> _COMPITI DA SVOLGERE_:
- a) Nel brano fornito, quale incidence rate per 100 anni-persona risulta per la tubercolosi con tofacitinib?
- b) Traduci in inglese questa frase del brano fornito: «L’incidenza di infezioni gravi e opportunistiche appare sostanzialmente stabile nel tempo.»

> _BRANO FORNITO_:

##############################

E’ stata pubblicata molto recentemente anche una revisione di letteratura dei 32 casi descritti di infezione opportunistica grave/fatale in corso di terapia con ruxolitinib. Sono tutti casi isolati, rari, ma richiamano l’attenzione sull’importanza: 1) della conoscenza delle condizioni epidemiologiche locali per patologie come tubercolosi e penicilliosi; 2) dello screening e della diagnosi precoce delle malattie da virus erpetici (segnalati sporadici casi gravi sostenuti da HSV, VZV, CMV, EBV); 3) del rischio di criptoccosi, pneumocistosi e PML anche in presenza di normali conte di linfociti CD4 (5).

Tofacitinib

I dati di safety più completi sull’uso di tofacitinib nei pazienti con AR vengono dall’analisi integrata di 19 studi controllati con un’esposizione cumulativa di circa 20.000 anni-persona (py), un’esposizione mediana di 3.4 py e un follow-up massimo di 8.5 anni (6). L’incidence rate per 100 py è risultato pari a 2.7 per le infezioni gravi; 3.9 per lo zoster (in oltre il 90% dei casi rappresentato però da manifestazioni mono-dermatomeriche e non recidivanti); 0.3 per le infezioni opportunistiche; 0.2 per la tubercolosi. Complessivamente, per quanto difficili siano questi confronti, l’IR delle infezioni gravi con tofacitinib è risultato sostanzialmente sovrapponibile a quello osservato negli RCT con gli altri biologici utilizzati nell’AR (3.0-5.5/100 py) e con gli inibitori di TNF alfa (3.2-4.6/100 py). Confermato il ruolo dei classici cofattori di rischio per infezione grave (uso di steroide, grado di attività della patologia di base, età, leucopenia) (Figura 3).

Difficile invece, per la presenza di troppi fattori confondenti, stabilire una correlazione tra posologie più elevate di tofacitinib e maggiore rischio di infezione. L’incidenza di infezioni gravi e opportunistiche appare sostanzialmente stabile nel tempo. Questa si configura forse come una peculiarità di tofacitinib rispetto agli altri biologici, per i quali la quasi totalità dei lavori in letteratura descrive un rischio maggiore nei primi 6- 12 mesi di trattamento (Figura 4).

##############################

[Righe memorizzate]
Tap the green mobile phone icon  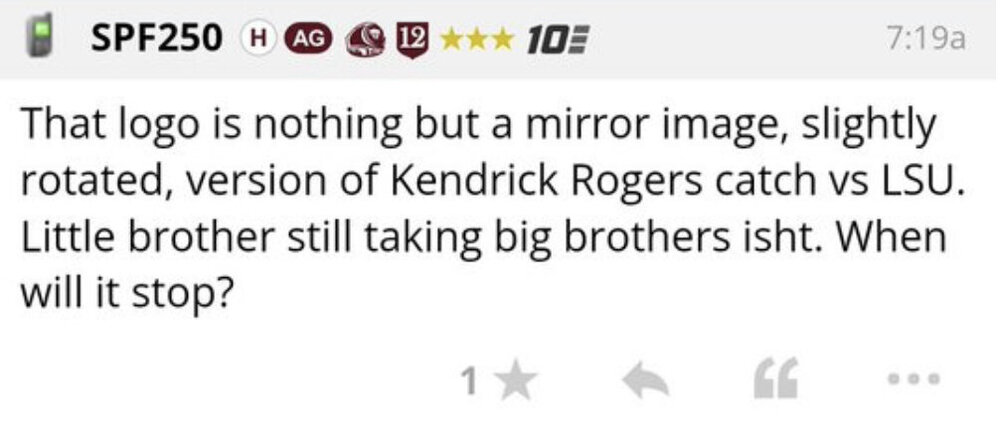(x=43, y=38)
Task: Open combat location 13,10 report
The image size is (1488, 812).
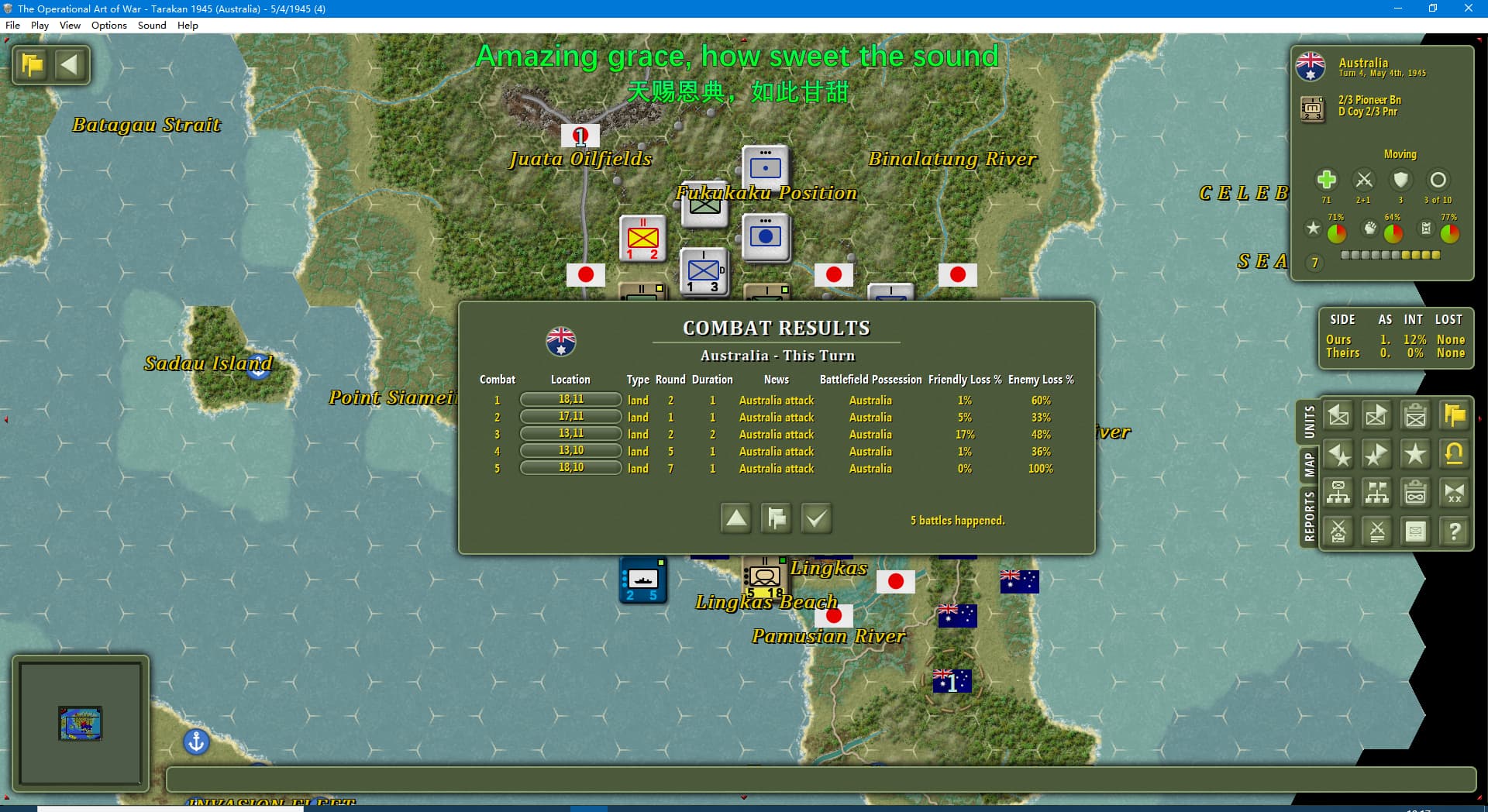Action: [x=570, y=451]
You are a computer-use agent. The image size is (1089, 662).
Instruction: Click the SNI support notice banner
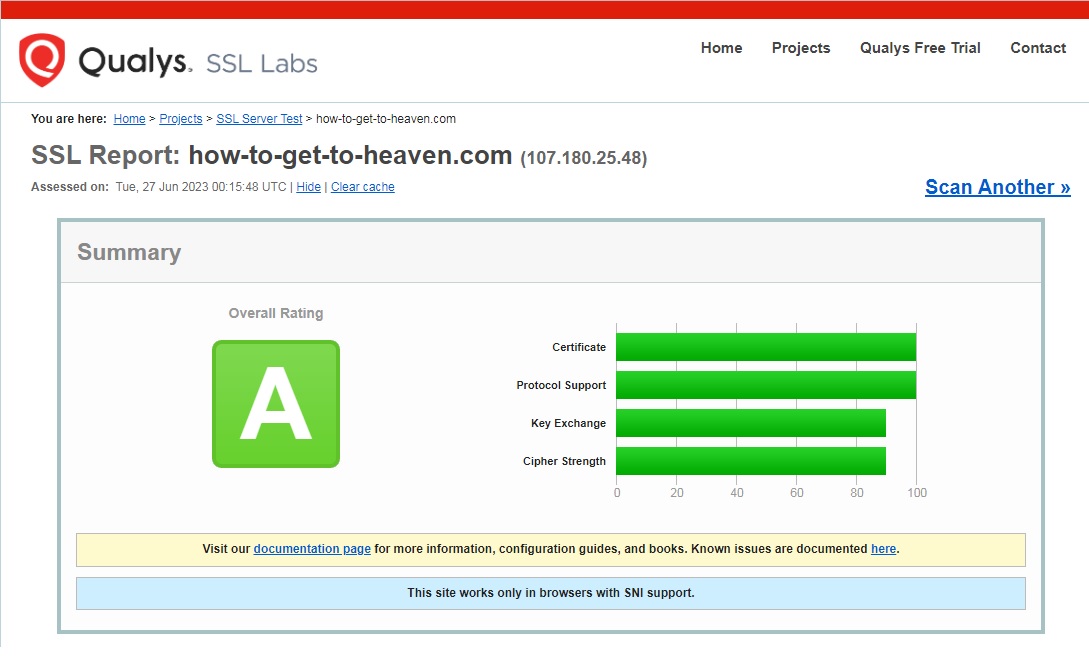coord(551,592)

##############################

> _RISULTATI DEI COMPITI_:
- a) 0.2 per 100 anni-persona.

- b) The incidence of serious and opportunistic infections appears substantially stable over time.